Estos días dejan en claro el valor de la ciencia y de los científicos, esos que en la rutina educativa han sido a menudo objeto de acoso escolar, víctimas de calificativos despectivos y de estereotipos obstaculizadores de las vocaciones. Una pregunta que se ha estado repitiendo es la de por qué los salarios de los trabajadores de la ciencia son tan abrumadoramente inferiores a la de tantos deportistas y gente del espectáculo.

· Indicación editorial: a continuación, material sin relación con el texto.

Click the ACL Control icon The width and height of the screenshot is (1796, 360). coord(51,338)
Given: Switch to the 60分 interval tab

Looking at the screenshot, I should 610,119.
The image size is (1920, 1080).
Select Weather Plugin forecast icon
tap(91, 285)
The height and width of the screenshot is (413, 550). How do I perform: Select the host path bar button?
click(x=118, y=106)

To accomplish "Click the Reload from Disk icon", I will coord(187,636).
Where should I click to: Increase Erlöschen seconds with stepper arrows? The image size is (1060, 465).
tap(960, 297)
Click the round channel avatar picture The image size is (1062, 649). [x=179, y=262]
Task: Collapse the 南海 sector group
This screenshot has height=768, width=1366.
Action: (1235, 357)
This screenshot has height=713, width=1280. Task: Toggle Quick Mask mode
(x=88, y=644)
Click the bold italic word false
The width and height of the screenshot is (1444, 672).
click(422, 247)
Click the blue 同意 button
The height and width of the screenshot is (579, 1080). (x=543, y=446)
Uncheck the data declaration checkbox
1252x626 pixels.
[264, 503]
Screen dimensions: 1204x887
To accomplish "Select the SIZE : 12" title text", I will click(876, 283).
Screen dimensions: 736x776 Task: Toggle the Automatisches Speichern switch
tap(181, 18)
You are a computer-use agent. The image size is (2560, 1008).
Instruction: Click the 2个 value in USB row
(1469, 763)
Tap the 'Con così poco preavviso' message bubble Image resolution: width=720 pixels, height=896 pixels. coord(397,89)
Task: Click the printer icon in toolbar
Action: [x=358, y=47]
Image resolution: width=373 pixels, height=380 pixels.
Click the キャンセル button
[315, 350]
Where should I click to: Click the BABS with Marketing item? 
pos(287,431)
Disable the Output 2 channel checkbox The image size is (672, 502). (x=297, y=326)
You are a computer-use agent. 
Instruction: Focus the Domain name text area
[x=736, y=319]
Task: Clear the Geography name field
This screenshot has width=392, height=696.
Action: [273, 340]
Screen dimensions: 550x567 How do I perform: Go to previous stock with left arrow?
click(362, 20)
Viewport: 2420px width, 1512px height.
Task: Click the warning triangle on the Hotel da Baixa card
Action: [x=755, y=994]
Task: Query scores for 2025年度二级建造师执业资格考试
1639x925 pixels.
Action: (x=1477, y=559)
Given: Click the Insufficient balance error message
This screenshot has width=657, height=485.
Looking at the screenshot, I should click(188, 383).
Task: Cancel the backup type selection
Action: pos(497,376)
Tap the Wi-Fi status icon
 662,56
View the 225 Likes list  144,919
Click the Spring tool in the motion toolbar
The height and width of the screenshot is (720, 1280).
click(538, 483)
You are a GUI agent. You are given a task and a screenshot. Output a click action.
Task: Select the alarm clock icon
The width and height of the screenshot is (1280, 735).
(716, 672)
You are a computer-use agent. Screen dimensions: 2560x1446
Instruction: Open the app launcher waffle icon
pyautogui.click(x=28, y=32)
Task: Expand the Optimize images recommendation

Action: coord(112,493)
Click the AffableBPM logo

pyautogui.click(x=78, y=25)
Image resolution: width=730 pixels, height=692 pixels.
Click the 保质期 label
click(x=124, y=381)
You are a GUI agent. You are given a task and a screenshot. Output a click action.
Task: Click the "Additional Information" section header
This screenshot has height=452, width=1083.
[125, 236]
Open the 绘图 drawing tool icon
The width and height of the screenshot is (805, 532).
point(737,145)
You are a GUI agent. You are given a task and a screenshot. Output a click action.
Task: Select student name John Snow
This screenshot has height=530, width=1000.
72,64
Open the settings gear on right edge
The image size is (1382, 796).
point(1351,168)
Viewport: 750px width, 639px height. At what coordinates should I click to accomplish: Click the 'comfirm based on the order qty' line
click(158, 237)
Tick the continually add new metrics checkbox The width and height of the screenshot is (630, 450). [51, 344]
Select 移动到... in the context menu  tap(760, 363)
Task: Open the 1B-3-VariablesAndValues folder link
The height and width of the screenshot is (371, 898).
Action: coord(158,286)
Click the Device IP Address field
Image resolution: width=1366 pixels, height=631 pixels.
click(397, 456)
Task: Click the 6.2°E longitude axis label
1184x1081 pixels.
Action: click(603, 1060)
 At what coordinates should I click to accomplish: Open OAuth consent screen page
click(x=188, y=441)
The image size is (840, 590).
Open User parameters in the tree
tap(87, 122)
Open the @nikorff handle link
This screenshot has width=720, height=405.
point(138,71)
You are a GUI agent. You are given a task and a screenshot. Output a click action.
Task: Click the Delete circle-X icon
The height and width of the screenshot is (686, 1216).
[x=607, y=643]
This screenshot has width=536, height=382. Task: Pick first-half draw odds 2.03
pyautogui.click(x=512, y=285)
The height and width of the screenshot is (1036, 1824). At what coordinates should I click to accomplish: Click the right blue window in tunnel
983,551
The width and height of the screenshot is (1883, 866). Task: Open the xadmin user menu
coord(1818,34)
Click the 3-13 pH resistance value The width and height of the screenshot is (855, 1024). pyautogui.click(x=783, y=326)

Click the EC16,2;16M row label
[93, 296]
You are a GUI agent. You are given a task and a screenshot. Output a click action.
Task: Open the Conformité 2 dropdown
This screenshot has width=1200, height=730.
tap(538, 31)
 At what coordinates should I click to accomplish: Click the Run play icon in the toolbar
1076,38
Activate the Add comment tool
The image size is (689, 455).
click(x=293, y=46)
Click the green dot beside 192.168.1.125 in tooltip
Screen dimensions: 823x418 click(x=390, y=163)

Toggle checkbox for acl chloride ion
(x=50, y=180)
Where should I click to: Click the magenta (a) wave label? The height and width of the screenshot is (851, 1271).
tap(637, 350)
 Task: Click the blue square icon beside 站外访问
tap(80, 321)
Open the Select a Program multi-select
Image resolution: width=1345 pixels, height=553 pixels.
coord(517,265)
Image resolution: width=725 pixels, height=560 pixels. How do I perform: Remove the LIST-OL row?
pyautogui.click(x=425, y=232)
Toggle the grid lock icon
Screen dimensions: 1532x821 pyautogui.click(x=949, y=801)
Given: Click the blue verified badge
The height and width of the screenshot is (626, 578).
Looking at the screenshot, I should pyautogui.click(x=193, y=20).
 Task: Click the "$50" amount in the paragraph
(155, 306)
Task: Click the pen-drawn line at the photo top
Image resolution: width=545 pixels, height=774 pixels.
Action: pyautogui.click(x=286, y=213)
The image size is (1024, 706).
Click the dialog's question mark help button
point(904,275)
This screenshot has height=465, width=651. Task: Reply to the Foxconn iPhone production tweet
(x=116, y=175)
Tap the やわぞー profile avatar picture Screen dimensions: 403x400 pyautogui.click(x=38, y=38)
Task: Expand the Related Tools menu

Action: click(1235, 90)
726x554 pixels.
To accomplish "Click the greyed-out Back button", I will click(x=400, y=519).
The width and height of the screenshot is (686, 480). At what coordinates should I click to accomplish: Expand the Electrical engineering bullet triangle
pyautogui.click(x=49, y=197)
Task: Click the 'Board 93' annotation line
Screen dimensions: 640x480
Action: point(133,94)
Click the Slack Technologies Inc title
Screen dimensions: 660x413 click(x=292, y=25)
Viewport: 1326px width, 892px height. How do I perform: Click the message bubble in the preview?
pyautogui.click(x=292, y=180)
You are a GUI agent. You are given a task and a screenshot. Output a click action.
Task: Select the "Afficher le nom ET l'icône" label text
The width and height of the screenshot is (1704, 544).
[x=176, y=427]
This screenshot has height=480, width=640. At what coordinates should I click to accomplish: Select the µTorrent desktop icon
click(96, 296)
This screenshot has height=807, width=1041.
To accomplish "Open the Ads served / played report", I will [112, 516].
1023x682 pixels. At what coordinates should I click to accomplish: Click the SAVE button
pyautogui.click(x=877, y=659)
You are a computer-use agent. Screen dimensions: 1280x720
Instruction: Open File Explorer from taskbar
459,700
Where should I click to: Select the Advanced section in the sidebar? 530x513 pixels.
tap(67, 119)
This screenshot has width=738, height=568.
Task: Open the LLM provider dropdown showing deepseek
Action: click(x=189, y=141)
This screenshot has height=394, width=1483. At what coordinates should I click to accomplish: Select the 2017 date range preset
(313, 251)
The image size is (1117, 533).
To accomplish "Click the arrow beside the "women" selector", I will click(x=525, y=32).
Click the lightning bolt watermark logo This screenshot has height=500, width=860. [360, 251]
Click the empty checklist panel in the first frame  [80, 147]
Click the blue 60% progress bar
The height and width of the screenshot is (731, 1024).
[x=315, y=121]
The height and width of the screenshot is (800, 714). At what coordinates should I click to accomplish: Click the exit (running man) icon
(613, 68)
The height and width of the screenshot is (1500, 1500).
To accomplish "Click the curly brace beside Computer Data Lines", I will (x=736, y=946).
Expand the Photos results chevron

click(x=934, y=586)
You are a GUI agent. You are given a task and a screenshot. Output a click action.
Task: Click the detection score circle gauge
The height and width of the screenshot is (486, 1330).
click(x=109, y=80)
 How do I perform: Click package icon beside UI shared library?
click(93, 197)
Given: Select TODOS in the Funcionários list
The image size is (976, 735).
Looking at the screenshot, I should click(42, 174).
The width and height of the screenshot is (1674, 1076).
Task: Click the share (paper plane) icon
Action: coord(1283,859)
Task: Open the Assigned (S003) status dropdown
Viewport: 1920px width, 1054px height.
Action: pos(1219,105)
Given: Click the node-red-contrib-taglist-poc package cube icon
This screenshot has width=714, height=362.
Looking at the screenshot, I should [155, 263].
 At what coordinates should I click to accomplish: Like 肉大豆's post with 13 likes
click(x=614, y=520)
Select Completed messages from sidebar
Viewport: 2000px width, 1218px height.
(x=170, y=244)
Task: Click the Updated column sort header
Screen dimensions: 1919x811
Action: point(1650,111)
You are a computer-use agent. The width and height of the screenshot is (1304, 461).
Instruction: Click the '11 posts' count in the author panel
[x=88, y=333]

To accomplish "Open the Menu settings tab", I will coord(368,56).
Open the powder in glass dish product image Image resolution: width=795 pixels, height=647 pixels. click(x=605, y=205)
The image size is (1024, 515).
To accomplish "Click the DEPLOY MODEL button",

De igual modo, ha aflorado la duda acerca de quiénes deben ser trabajadores de la cultura y el arte. Es comprensible la petición desesperada de apoyo que han expresado muchos, pero a la vez la dificultad legal de hacer viable la ayuda. Son legión los que cantan, tocan, danzan, escriben, dibujan, declaman y componen canciones, al grado de formar una maraña donde no se puede distinguir la parte permanente y necesitada de la que es sólo ocasional y accesoria o la que forman quienes tienen otros trabajos o medios que aún les permiten ingresos.

Un riesgo grande sería que gente que sí es realmente trabajadora de la cultura y del arte, pero que tiene un empleo que le sigue generando recursos, carezca de escrúpulos para hacerse con alguno de los apoyos, escasos a pesar de cualquier buena voluntad gubernamental.

“¡Más valdría, en verdad, / que se lo coman todo y acabemos! // ¡Haber nacido para vivir de nuestra muerte!”. Lejos de encarnar la angustia de César Vallejo, expresada también en otra de sus advertencias: “¡Y si después de tanta historia, sucumbimos, / no ya de eternidad, / sino de esas cosas sencillas, como estar / en la casa o ponerse a cavilar!”, cabe mejor asumir la serenidad de Quevedo: “Retirado en la paz de estos desiertos, / con pocos pero doctos libros juntos, / vivo en conversación con los difuntos / y escucho con mis ojos a los muertos”.

En la superstición de los números habrá que ponderar qué tan propicio terminará siendo este año simétrico, andante e implacablemente guerrero.